Anita Hill to Discuss Race, Gender, the Law With Imani Perry at Richardson on April 18
By Donald Gilpin
Anita Hill, professor of social policy, law, and women’s gender and sexuality studies at Brandeis University, will discuss race, gender, and the law with Imani Perry, Princeton University professor of African American studies and faculty associate in the Program in Law and Public Affairs and the Program in Gender and Sexuality Studies, on Thursday, April 18 at 8 p.m. in Princeton’s Richardson Auditorium.
Perry commented, in an email, on Hill’s impact since she testified in 1991 at Senate hearings on Clarence Thomas’ nomination to the Supreme Court, accusing him of sexual harassment.
“Although I grew up in a community that included many black feminists, the Thomas hearings were extremely impactful on me as an event in which the particular gendered experience of a black woman was in the public eye,” said Perry, who was in her late teens at the time. “Professor Hill, along with a group of other black women who litigated cases, brought the issue of sexual harassment into the public arena and changed the landscape of feminist politics.”
Describing the Me Too movement as “a contemporary extension” of Hill’s efforts, Perry compared Hill to Tarana Burke, founder of the Me Too movement. “Then as now, Anita Hill, like Tarana Burke, has raised issues that have broad implications for our culture and also made clear the particular vulnerabilities experienced by black women and girls,” Perry noted.
Hill, an attorney in Cohen Milstein Sellers & Toll’s Civil Rights & Employment Practice group, in December 2017 was named chair of the Commission on Sexual Harassment and Advancing Equality in the Workplace, formed to combat sexual harassment in the entertainment industry.
Hill’s books include Reimagining Equality: Stories of Gender, Race and Finding Home (2011) and her autobiography Speaking Truth to Power (1997).
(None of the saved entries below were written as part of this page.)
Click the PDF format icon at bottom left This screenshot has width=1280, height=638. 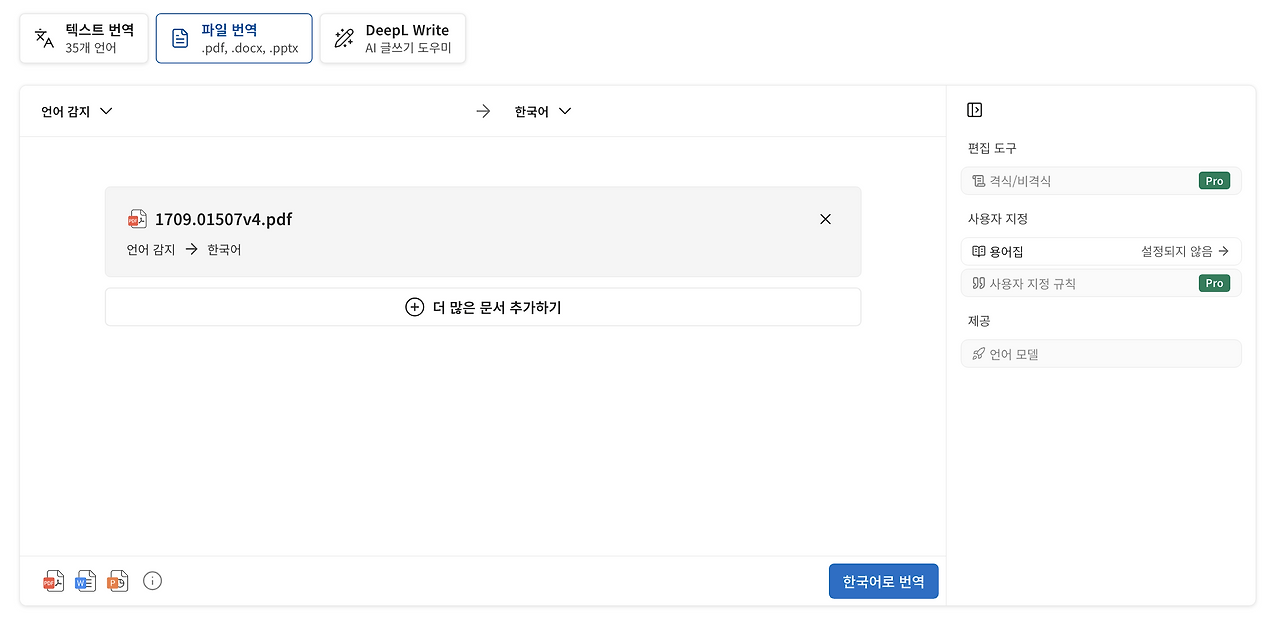(53, 581)
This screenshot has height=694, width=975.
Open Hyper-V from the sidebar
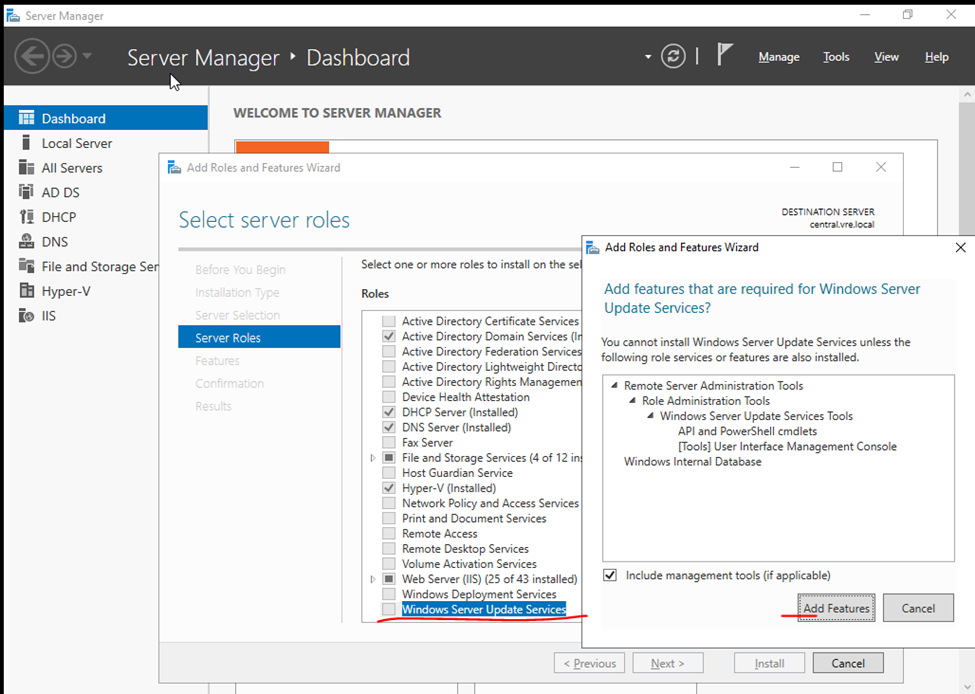pos(67,291)
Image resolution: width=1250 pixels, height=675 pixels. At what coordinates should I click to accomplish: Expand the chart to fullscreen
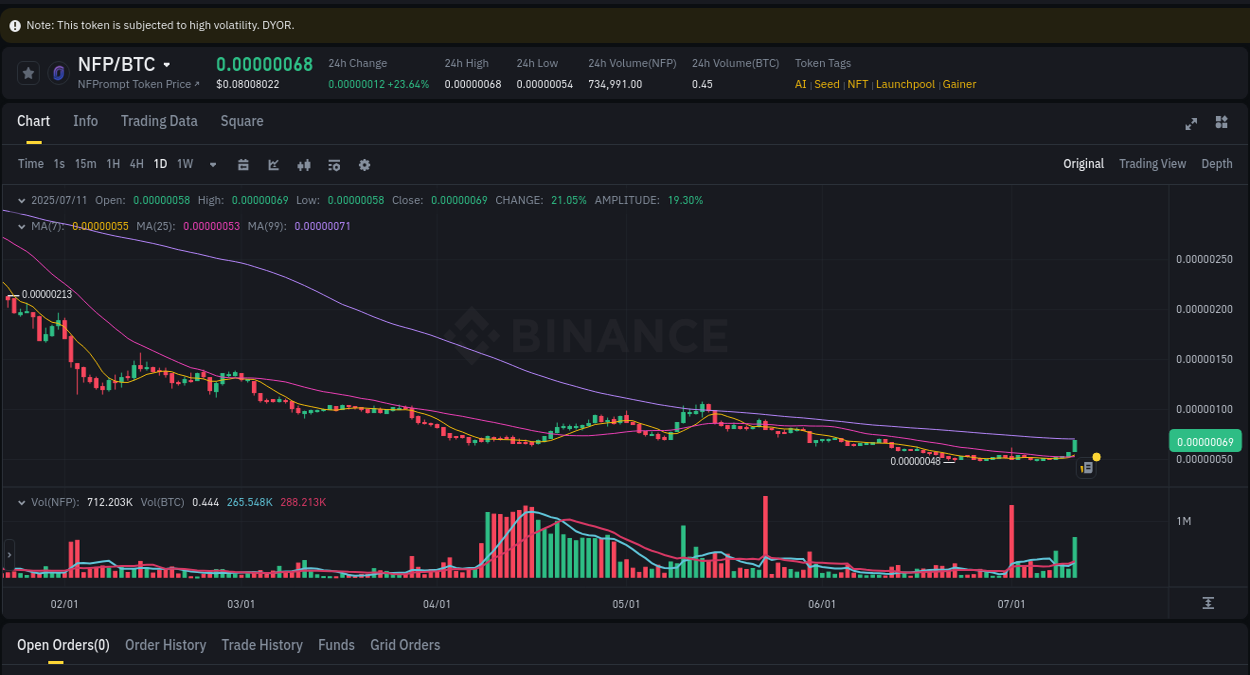click(1191, 123)
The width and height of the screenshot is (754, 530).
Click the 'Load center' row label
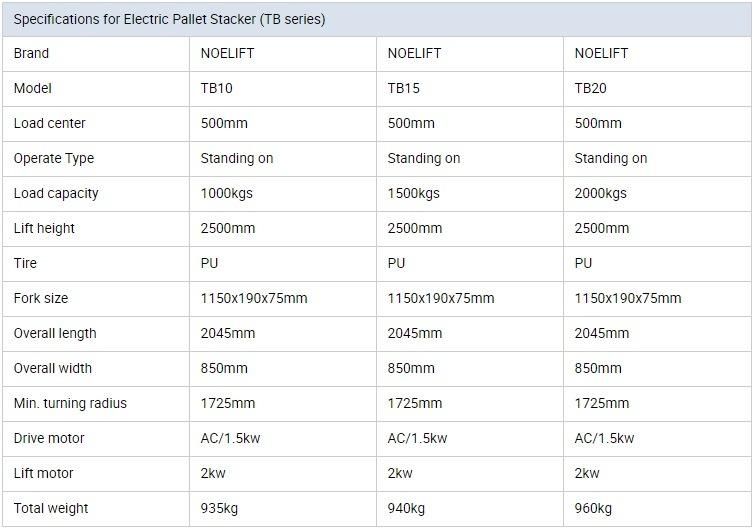pyautogui.click(x=50, y=124)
Her commentary has also been published in Time, Newsweek, The New York Times, The Boston Globe, and Ms. Magazine.
Perry emphasized the significance of Hill’s perspectives on the current cultural and political environment. “It’s important to hear from Professor Hill now, with her decades of insight and given that we still haven’t resolved the questions of ethics and integrity she raised as they relate to Supreme Court justices and elected officials,” Perry said. “I am also particularly interested in hearing about Professor Hill’s current work and her thoughts about where the center of gravity is for organizing around gender justice today.”
Perry has written and taught on a number of topics regarding race and African American culture. She has published five books, including Looking for Lorraine: the Radiant Life of Lorraine Hansberry (2018); Vexy Thing: On Gender and Liberation (2018); and the upcoming Breathe: A Letter to My Sons (2019).
The April 18 event is cosponsored by the Stafford Little Lecture Series and the Program in Gender and Sexuality Series, with required free tickets available at tickets.princeton.edu or through the Frist Ticketing Office.